►
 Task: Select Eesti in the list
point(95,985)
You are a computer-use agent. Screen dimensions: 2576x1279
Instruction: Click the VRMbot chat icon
◄
►
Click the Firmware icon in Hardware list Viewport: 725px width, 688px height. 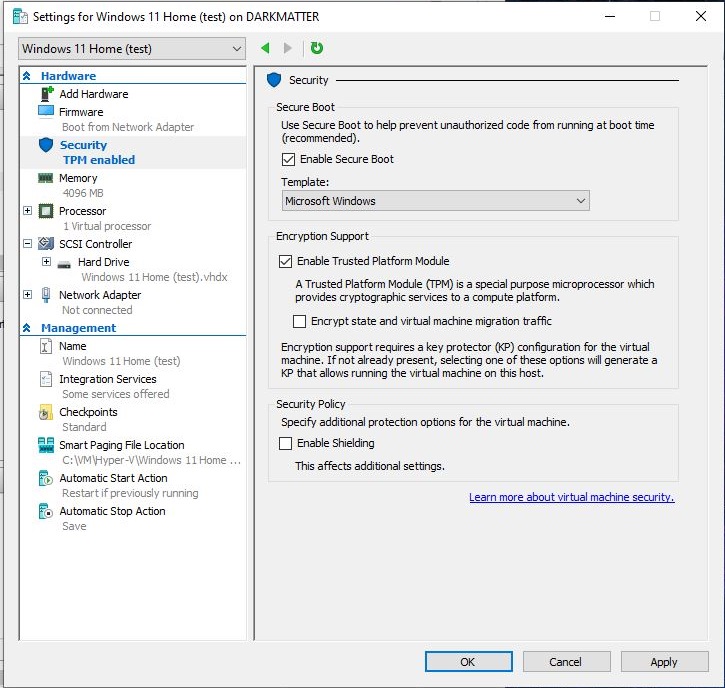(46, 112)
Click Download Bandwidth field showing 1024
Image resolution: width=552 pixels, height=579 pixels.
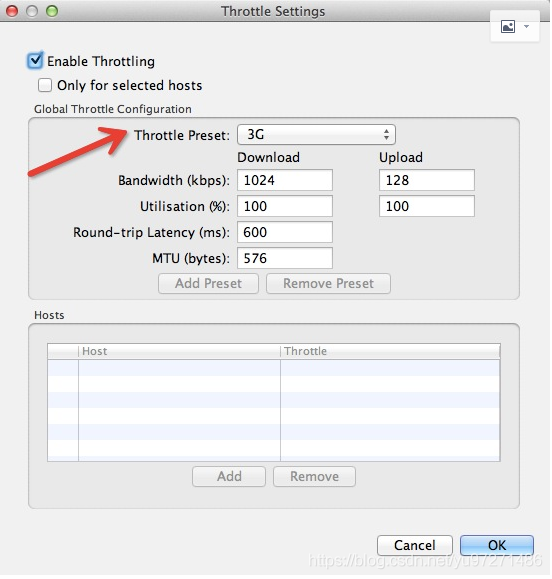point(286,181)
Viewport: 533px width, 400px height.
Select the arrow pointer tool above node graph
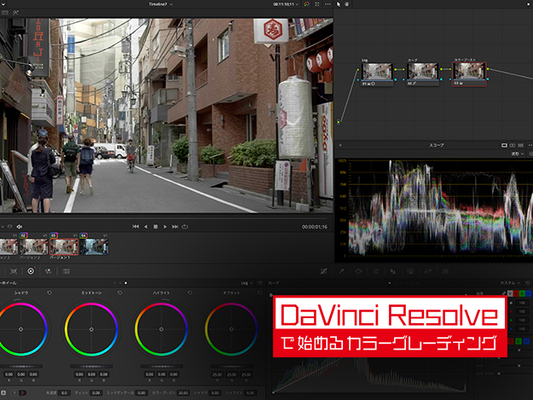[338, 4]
◄
►
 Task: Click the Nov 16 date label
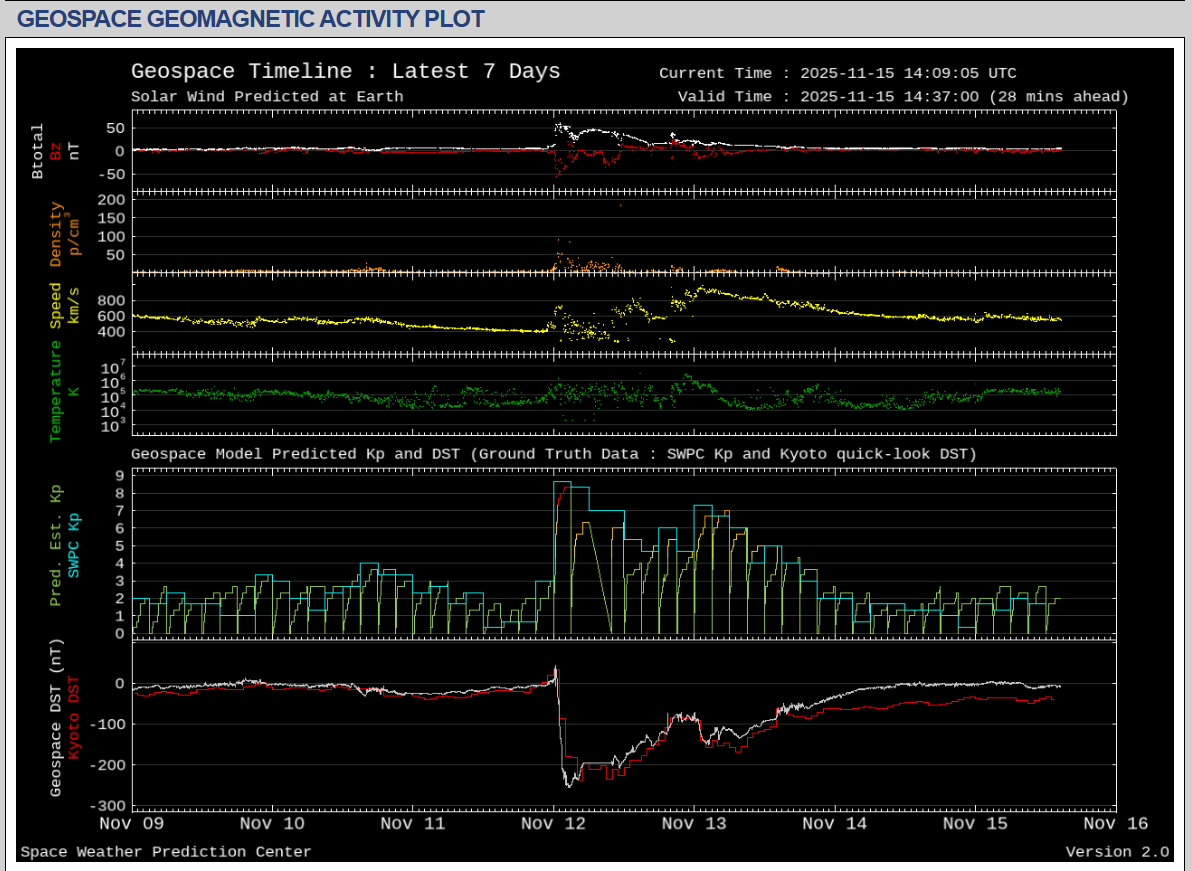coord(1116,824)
◄
◆ **TASK PROMPT**
Please reproduce the listing lines word for word, starting at the line that contains "Task: Select Eesti in the list" and ending at the line that contains "Instruction: Click the VRMbot chat icon", with both of those lines included.

◆ **RESPONSE TO THE EXERCISE**
 Task: Select Eesti in the list
point(95,985)
You are a computer-use agent. Screen dimensions: 2576x1279
Instruction: Click the VRMbot chat icon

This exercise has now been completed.